Today, identity is no longer a snapshot. It’s a showroom, a skin, an interface. Polished, parameterized, always pending updates. We are not just seeing more images. We’re seeing more selves. Curated. Filtered. Stretched and idealized.

Our presentation will explore how photography’s shift from record towards digital construction overlaps with the widespread creation of synthetic selves. Generative AI, face filters, deepfakes, and avatars don’t just manipulate images, they normalize identity as something designed, optimized, and performed. We’ll ask how these tools might alter our relationship to authenticity, beauty, and the evolving boundaries of the self.

What does it mean to look like “yourself” in 2025? And whose eyes are you looking through when you decide?

As psychoanalyst Susie Orbach observed, “the terrain of the body is changing.” Many now manage two bodies: the physical one in jogging pants, and the digital one “for broadcast” — augmented, filtered, detached. As AI accelerates, we’re seeing not just media manipulation but a deepening psychological split between the self that is lived and the self that is shown.

This divide echoes the pressure to create a “personal brand,” a process Naomi Klein critiques for “entrenching fixed and phony selves.” And shouldn’t we be cautious? As Delia Cai put it: “You’re a person, not a brand… the business is standing on you.” As branding logic merges with identity, we risk reducing ourselves to the logic of The Sims: a world of narrow binaries (“tough” vs. “feminine”), mutually exclusive and depressingly reductive.

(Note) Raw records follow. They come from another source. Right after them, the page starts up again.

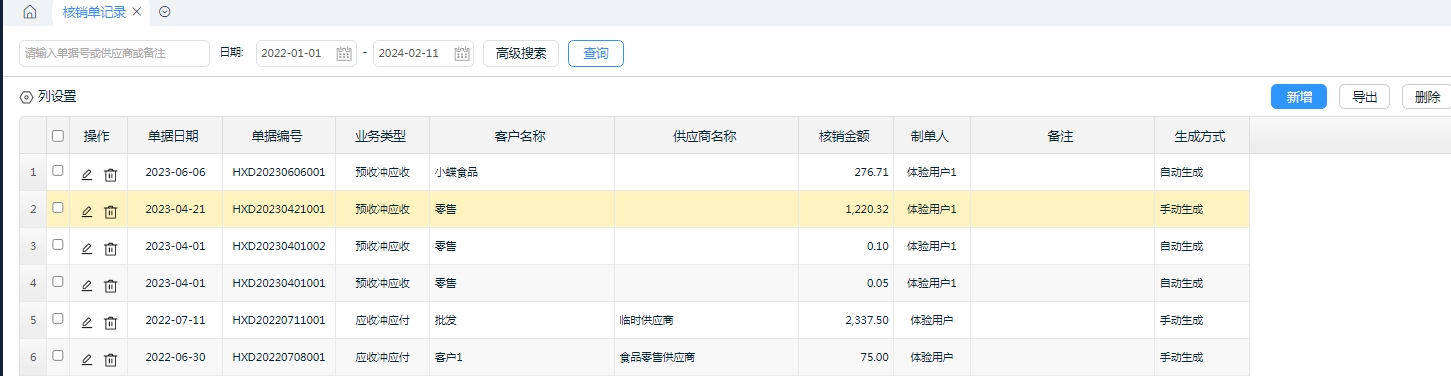Delete record HXD20230401002 with trash icon
Viewport: 1451px width, 376px height.
(111, 248)
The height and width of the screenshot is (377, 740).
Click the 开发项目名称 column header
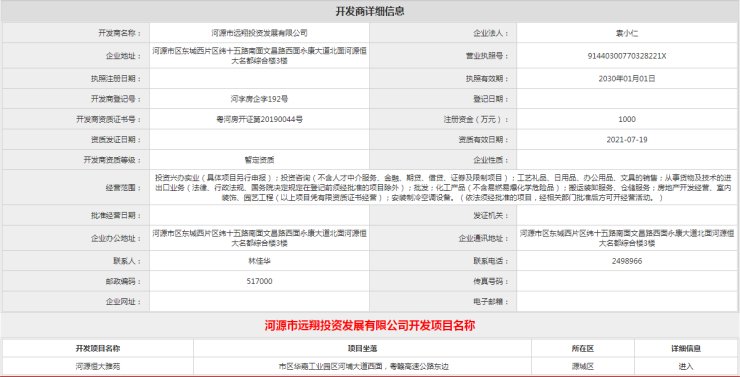click(x=97, y=349)
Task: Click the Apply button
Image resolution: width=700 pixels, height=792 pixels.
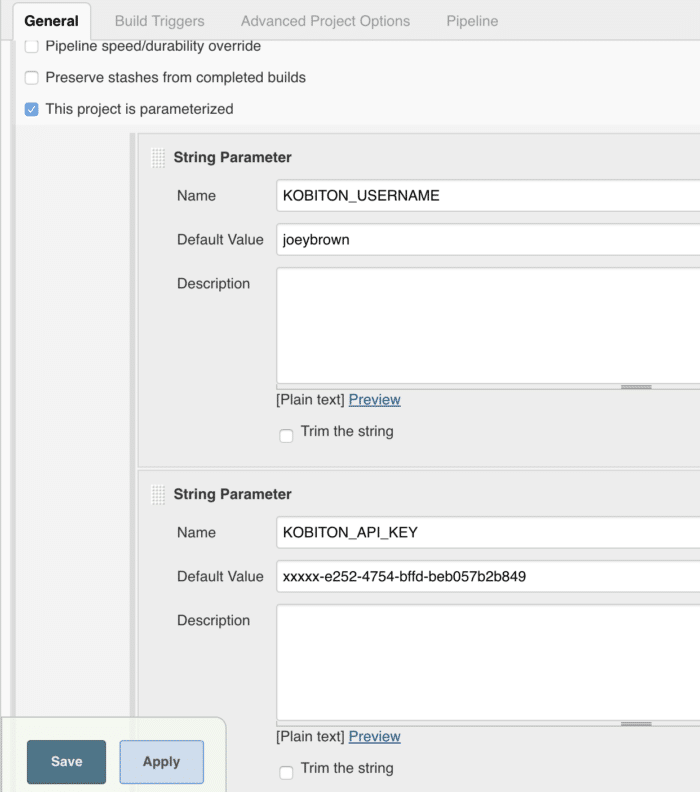Action: [162, 762]
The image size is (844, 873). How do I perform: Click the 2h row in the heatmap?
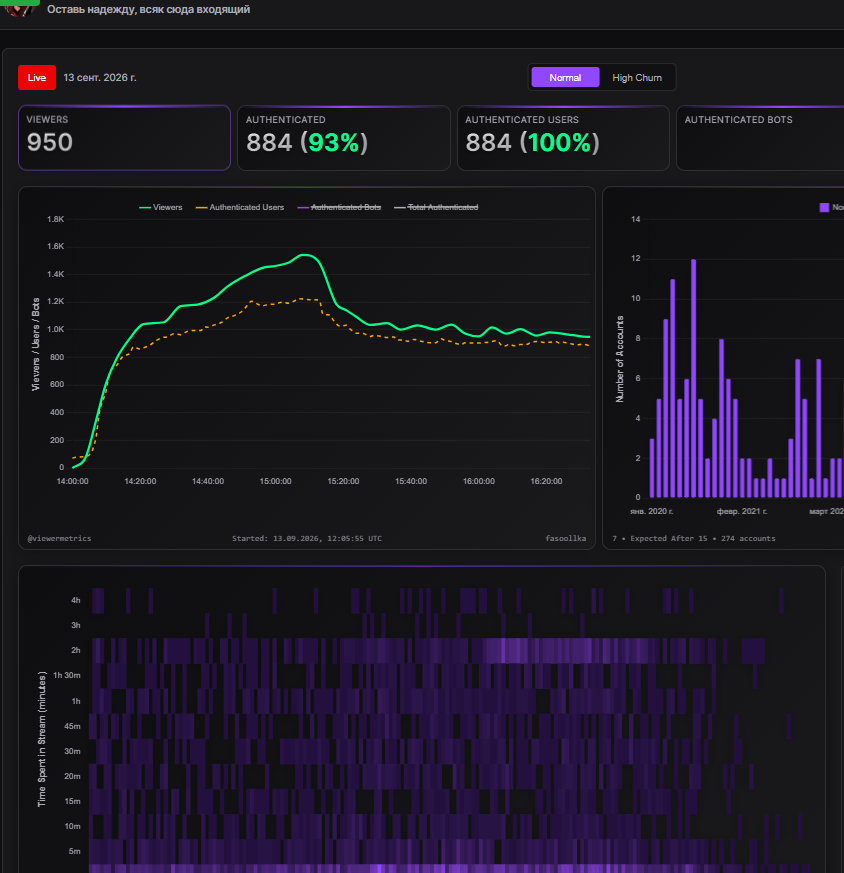(x=428, y=650)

Yet synthetic image-making is not inherently hollow. In I Heard Her Call My Name, Lucy Sante describes how FaceApp helped her visualize and affirm her trans identity: a simple app became a gateway to self-recognition. A 2022 Tsinghua University study, I Found a More Attractive Deepfaked Self, found that AI-generated representations could aid those with body image disturbance, a condition notoriously resistant to treatment.

Tools like Apple’s Vision Pro, Elon Musk’s Neuralink, and humble Instagram filters blur the boundary between digital and embodied existence. The visual language of selfhood is no longer photographic. It can be speculative, hyperreal, and performative.

In a moment gripped by fear and suspicion around AI, our presentation will ask: what if we viewed filters, avatars, and AI faces not as lies, but as sketches — rehearsals of selves, glimpses of latent truths? What if we stopped asking, “Is this real?” and started asking: “Does this help me feel more like me?”

Increasingly, brands, businesses, and tech platforms are not just mirrors of culture but makers of it. How might they support experimentation with self-expression rather than codifying it? Can they build tools that allow for play, plurality, or reinvention? What role might they play in expanding, rather than restricting, how we understand and inhabit digital identity?

What might be gained if we saw synthetic images not as threats to authenticity, but as invitations?
Michael Whitham is a senior creative, producer, and commissioner currently based in New York City, where he works with the independent Creative Studio and Artist Bureau, Hugo & Marie. Straddling both divisions of Hugo & Marie, Michael works with their Creative Studio on concept, strategy, and copywriting for clients including Saint Laurent, Tiffany & Co and Clinique, while also consulting on the production and development of special projects and collaborations for Hugo & Marie's multi-disciplinary Artist Bureau roster, which include NEW INC alumni Tin & Ed. He has worked as a Producer on artist collaborations with, among others, Hermès, Apple, Chanel, Google, and Nike. Before Hugo & Marie, Michael was Head of Creative at Warner Music UK and has worked closely on visuals for Coldplay, Sam Smith, and Dua Lipa. Michael has a particular interest in helping artists develop their creative and professional practice.